La pandilla se quedó a la entrada de la vereda que conducía a la casa, que era recta y permitía visibilidad, observando a Joan. Este se acercó con cautela. Era una tarde desapacible de invierno, la chimenea humeaba y supuso que la mujer estaría en casa. Tomó una piedra de buen tamaño, por si tenía que defenderse, y con ella golpeó dos veces la puerta con la suficiente fuerza para que sus camaradas lo oyeran. Después se unió a ellos andando rápido en lugar de correr como hacían todos. Cuando llegó al final de la calle sus colegas le esperaban escondidos para que no les viera la bruja, que ni siquiera abrió la puerta. Aquello hizo que Felip, impresionado con la serenidad mostrada por Joan al andar y no correr, le empezara a tratar con respeto y que este, halagado y feliz, confiara en él hasta el extremo de contarle, una semana después, el problema con fray Nicolau.

El pelirrojo le escuchó muy interesado y dijo que no permitiría que el hermano de uno de los suyos sufriera por culpa de un degenerado. Había que hacer salir a la rata de su madriguera y para ello se precisaba de un cebo.
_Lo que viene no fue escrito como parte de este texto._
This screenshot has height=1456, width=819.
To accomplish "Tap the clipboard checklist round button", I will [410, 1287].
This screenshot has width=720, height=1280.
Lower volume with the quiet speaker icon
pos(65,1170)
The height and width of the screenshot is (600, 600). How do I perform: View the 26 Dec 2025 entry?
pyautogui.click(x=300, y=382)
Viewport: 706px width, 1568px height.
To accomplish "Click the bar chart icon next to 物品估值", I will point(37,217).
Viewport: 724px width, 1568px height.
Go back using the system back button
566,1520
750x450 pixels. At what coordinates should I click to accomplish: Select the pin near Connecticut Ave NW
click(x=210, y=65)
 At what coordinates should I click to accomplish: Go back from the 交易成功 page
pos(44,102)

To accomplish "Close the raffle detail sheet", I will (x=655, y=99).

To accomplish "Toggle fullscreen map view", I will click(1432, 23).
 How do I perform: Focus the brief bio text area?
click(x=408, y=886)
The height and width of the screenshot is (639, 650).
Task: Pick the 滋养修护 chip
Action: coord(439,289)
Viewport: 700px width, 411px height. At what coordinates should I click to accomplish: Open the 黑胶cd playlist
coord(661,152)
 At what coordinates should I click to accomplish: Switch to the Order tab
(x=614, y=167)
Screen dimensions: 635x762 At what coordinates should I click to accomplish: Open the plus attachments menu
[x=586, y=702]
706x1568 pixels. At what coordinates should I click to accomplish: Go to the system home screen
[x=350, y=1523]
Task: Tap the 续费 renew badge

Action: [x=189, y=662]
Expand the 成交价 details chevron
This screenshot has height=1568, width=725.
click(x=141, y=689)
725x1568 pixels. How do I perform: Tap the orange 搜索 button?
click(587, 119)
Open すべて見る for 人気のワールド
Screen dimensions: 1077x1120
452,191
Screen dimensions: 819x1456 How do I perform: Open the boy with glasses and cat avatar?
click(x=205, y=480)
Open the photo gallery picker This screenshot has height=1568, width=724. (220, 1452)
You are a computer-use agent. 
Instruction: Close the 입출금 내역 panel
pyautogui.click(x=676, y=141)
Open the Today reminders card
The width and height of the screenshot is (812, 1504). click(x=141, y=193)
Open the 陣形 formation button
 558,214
Y ese cebo sería uno de los de la banda: un chico solo un poco mayor que el propio Joan, pero de facciones angelicales. Acudía a misa de Santa Anna los domingos y miraba con descaro a veces, con timidez otras, a fray Nicolau. Este advirtió el interés que despertaba en aquel ángel, pero no hizo otra cosa que mirar y sonreír. Felip, a una distancia prudencial, no se perdía detalle del intercambio y a partir de la tercera misa empezó a impacientarse ante la inactividad del fraile. Así que al finalizar el siguiente oficio, Cara de Ángel se acercó al monje para pedirle confesión. Este le miró sorprendido y repuso que él no era confesor. Pero el chico le dijo que le esperaba en el callejón que iba desde la plaza de Santa Anna a la muralla detrás de la iglesia.

La calleja se retorcía cambiando de dirección cuatro veces, por lo que era imposible ver desde su entrada lo que escondía. Uno de sus lados seguía la tapia del convento y en el otro había corrales y un par de casas deshabitadas. Iba a morir a la ronda de la muralla, un callejón de uso militar y poco frecuentado. La trampa perfecta. Y el infeliz cayó en ella. No encontró al ángel, pero sí al diablo. Cuando fray Nicolau vio a varios muchachos con las caras cubiertas bloqueándole el paso, supo lo que iba a ocurrir y no trató de escapar. Solo se giró para comprobar que detrás de él había unos cuantos más. No dijo nada. Se cubrió la cabeza con la capucha del hábito, se arrodilló y empezó a rezar, casi hecho un ovillo. Al poco, de una primera patada, Felip le partía los dientes. Al principio solo se oían los golpes y los jadeos, después el fraile empezó a quejarse y a musitar:

—¡Virgen María! ¡Santa Anna! ¡Tened piedad!

Aquello no detuvo las patadas.

—¡Para que aprendas a no molestar a los niños! —le dijo Felip.

Y continuó golpeándole.

—Déjalo ya —dijo al rato Joan a la vez que le agarraba de un brazo—. ¡Lo vamos a matar!

Pero este se lo sacudió de encima y tomando una piedra del tamaño de su mano empezó a golpear el cuerpo caído con saña. Los quejidos y las invocaciones se hicieron más débiles.

—¡Basta! —suplicó Joan—. Déjalo.

Quiso pararle, pero Felip le apartó de un empujón. Joan miró a los demás, habían dejado de golpear al fraile y silenciosos contemplaban cómo el grandullón se ensañaba con él.

—Ayudadme. Hay que detenerle. ¡Lo va a matar!

Aun así, nadie hizo nada. Era como si todos supieran lo que iba a ocurrir y observaran pasmados, con una mezcla de morbosidad y horror, el espectáculo. Joan hizo un último intento, pero Felip le amenazó con la piedra y los demás le retuvieron mientras su jefe continuaba machacando aquel bulto inerte y silencioso.

Cuando soltó la piedra tenía la mano manchada de sangre y la mostró a cada uno de los muchachos. Al llegar a Joan le descargó con ella un bofetón que hizo que el chico se golpeara contra la tapia del convento.

—Nunca más.
Nunca
trates de detenerme —le dijo—. Debes estarme agradecido. Lo he hecho por ti. Tu hermano ya no tiene problemas y tú me debes una. Cuando un hombre empieza algo ha de terminarlo, apréndelo. Pero claro, tú, remensa, eres aún solo un niño.